Segundo ele, o Estado brasileiro também é insistentemente cobrado por organismos internacionais por conta da falta de atuação relativa a crimes de tortura, o que também justificou a realização do evento.

O conselheiro do CNJ Walter Nunes disse após a abertura do evento nesta segunda (22) que os presídios brasileiros não estão cumprindo o papel de recuperar os presidiários, e que a prática da tortura nos cárceres é um dos problemas que impossibilitam essa recuperação.

“O sistema penitenciário em si não está servindo para recuperar, isso é uma coisa muito concreta. A cada dia, de forma mais acentuada, nós estamos vendo nos noticiários pessoas que estão presas e continuam praticando crimes”, afirmou.

Dificuldade de flagrante
Márcio Fraga, juiz auxiliar da presidência do CNJ que atua nos mutirões carcerários em todo o Brasil, falou sobre a dificuldade de comprovar os crimes de tortura. “Muitos elementos dificultam a comprovação da tortura nos cárceres. Feridas podem ser resultado de briga de facções, é difícil dar crédito a uma denúncia de tortura de um presidiário sem o flagrante”, disse.
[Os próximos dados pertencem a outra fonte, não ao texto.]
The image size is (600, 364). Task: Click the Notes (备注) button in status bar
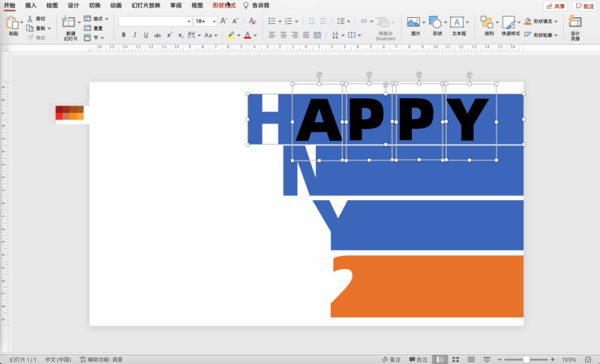click(392, 360)
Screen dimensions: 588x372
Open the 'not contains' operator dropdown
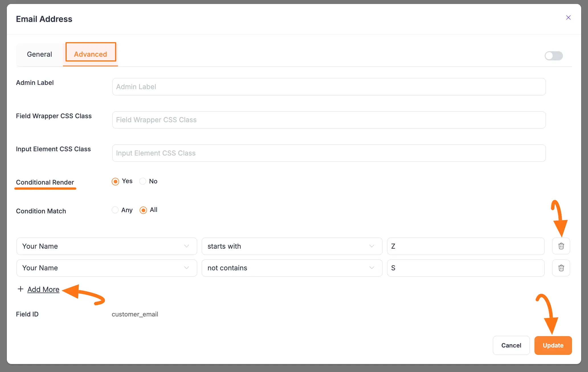(x=292, y=268)

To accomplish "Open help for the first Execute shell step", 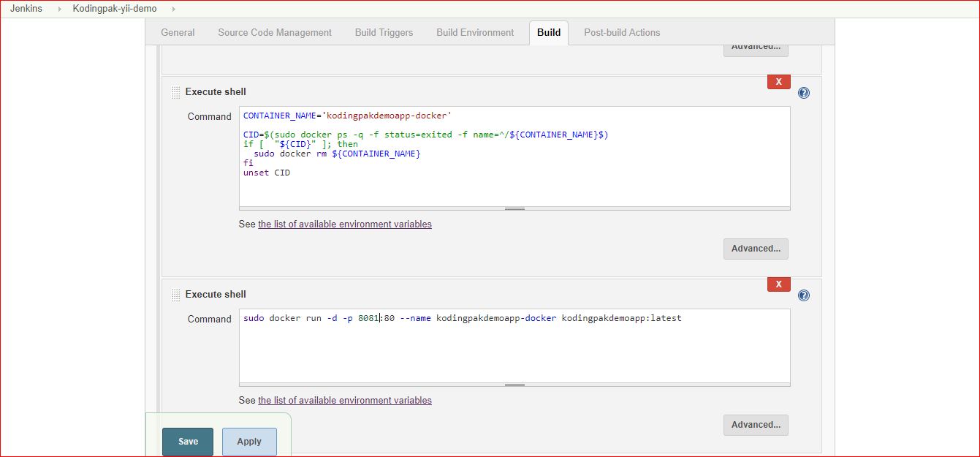I will pos(803,91).
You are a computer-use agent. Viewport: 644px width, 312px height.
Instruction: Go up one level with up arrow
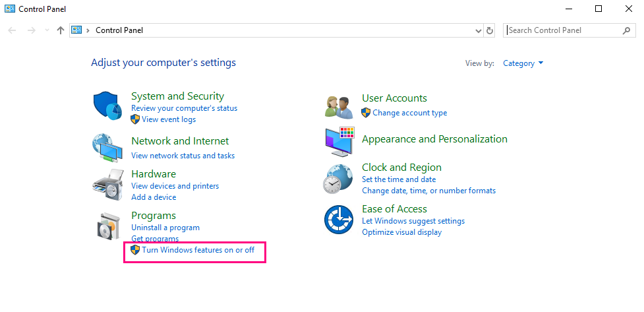pos(61,30)
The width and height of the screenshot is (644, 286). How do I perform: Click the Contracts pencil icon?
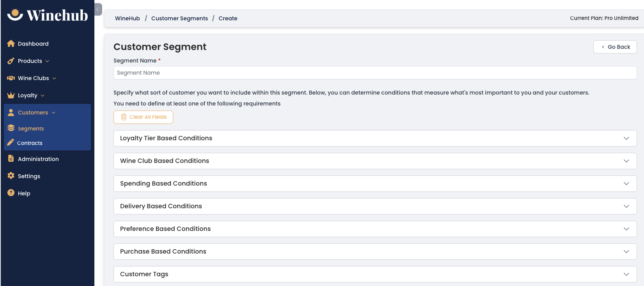[11, 142]
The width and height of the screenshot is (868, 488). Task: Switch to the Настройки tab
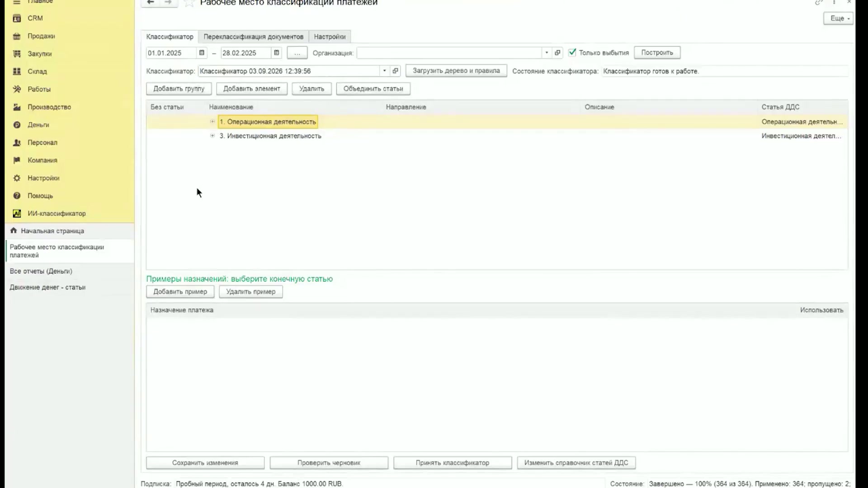pos(330,37)
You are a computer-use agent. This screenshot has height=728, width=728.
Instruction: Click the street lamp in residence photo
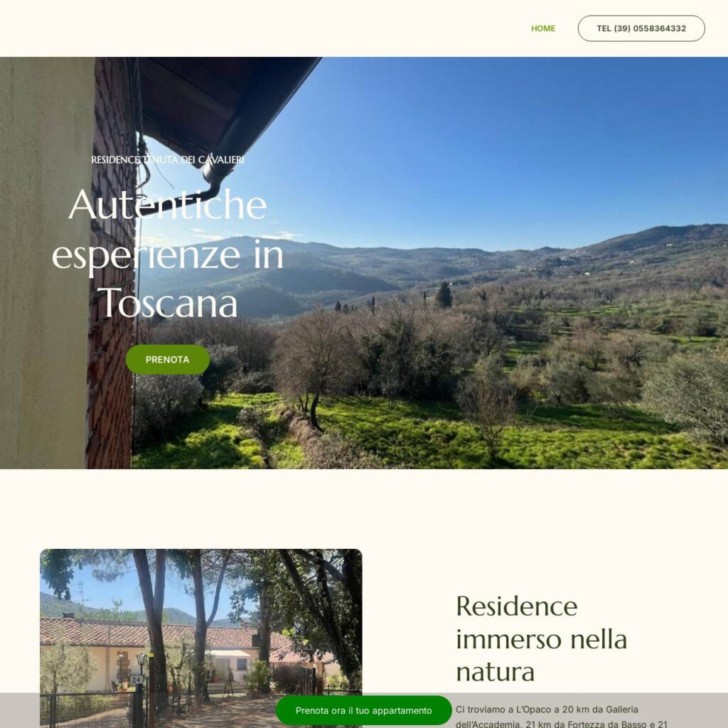(x=141, y=659)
A juiza de direito Sonali da Cruz Zluhan, de Caxias do Sul, falou sobre um caso concreto que ilustra a situação. Ela recebeu denúncias de tortura em um presídio e foi pessoalmente ao local. “Eles têm um sistema de câmeras de vigilância, mas os próprios agentes penitenciários dificultaram o acesso ao vídeo. Só conseguimos as imagens depois, e já era tarde para configurar o flagrante”, explicou.

Márcio Fraga também explicou sobre a diferença entre os entendimentos de tortura lato sensu e daquela prevista como crime. Segundo o juiz, também se deve debater a espécie de tortura que ocorre por meio da superlotação e más instalações dos presídios, por exemplo, as quais não são previstas pela Lei.

Adolescentes
Reinaldo Cintra, coordenador do programa Medida Justa, do CNJ, afirmou que o sistema socioeducativo tem atuado em condições semelhantes às do sistema carcerário, o que prejudica os adolescentes infratores. “Pouquíssimos lugares têm conseguido atender a proposta de educação e reinserção dos jovens”, disse.

O Medida Justa é um programa que pretende mapear as unidades de internação de adolescentes no país e verificar a situação processual de todos os adolescentes privados de liberdade, além de levantar a situação física e pedagógica das unidades de internação.

O coordenador do programa defende que só é possível melhorar por meio de investimentos na qualidade das unidades de atendimento dos jovens, e da capacitação dos agentes. “Não se pode querer que alguém preparado para o sistema carcerário atue no sistema socioeducativo, são coisas completamente diferentes”, declarou.

Segundo ele, é necessário vencer a “cultura da violência” que ainda existe quanto à educação de jovens infratores, e que o seminário incentiva que os juízes levem um novo entendimento aos agentes, que lidam diretamente com os adolescentes.